**Records supplied**
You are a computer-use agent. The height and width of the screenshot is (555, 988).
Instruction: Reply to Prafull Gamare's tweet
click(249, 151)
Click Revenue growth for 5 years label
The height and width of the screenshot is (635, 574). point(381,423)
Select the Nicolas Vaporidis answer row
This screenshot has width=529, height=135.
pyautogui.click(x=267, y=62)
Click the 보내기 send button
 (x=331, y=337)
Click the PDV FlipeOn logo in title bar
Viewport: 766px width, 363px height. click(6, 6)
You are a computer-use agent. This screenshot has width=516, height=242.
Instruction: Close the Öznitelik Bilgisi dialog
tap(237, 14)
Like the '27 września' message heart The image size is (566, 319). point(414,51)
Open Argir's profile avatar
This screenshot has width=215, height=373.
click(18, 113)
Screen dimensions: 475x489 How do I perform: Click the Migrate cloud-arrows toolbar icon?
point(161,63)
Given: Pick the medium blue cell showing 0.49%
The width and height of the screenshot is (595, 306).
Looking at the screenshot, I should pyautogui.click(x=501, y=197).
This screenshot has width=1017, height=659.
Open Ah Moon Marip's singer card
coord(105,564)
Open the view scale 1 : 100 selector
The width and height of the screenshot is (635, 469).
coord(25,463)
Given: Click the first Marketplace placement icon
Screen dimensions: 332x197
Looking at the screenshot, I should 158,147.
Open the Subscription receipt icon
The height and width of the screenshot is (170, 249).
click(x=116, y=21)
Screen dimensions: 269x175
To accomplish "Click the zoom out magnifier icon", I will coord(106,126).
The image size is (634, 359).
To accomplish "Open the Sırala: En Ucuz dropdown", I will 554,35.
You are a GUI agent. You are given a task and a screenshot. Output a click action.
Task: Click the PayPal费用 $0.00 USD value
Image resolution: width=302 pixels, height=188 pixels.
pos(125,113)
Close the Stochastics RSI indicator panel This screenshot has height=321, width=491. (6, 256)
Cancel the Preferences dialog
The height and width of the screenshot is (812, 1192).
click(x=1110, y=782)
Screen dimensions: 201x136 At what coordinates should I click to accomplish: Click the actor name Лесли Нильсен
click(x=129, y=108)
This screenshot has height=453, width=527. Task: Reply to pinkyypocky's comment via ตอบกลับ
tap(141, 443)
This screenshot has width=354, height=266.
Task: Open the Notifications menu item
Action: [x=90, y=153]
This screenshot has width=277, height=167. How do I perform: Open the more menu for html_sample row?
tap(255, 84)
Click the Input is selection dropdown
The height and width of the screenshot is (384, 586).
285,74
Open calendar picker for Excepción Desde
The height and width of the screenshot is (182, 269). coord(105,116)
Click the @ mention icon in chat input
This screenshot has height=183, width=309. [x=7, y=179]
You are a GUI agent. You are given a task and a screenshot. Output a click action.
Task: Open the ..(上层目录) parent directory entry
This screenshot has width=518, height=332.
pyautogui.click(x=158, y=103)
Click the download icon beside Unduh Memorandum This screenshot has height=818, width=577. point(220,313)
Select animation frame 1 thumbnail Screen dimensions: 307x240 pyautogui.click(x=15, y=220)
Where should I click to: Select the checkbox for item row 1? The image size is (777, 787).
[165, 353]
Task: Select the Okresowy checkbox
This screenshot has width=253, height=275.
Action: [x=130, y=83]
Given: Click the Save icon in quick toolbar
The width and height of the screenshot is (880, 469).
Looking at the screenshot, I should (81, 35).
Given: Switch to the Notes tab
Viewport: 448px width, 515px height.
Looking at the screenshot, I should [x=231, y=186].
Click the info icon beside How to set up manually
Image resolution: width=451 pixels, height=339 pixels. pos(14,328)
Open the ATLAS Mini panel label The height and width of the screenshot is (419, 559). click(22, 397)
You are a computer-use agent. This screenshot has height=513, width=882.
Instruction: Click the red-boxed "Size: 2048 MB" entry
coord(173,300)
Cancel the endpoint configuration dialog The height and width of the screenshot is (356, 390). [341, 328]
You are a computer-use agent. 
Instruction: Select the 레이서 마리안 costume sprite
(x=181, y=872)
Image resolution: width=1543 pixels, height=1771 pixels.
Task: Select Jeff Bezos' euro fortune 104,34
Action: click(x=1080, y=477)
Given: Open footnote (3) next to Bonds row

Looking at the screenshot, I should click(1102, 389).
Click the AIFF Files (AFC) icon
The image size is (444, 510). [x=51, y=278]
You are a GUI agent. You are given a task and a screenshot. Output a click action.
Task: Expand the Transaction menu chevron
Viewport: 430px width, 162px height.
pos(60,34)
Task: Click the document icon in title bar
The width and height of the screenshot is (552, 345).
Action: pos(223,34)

**Work instruction**
Search the data for "panel". Copy every line that has it.

**Answer for the task**
Close the Stochastics RSI indicator panel This screenshot has height=321, width=491. (6, 256)
Open the ATLAS Mini panel label The height and width of the screenshot is (419, 559). click(22, 397)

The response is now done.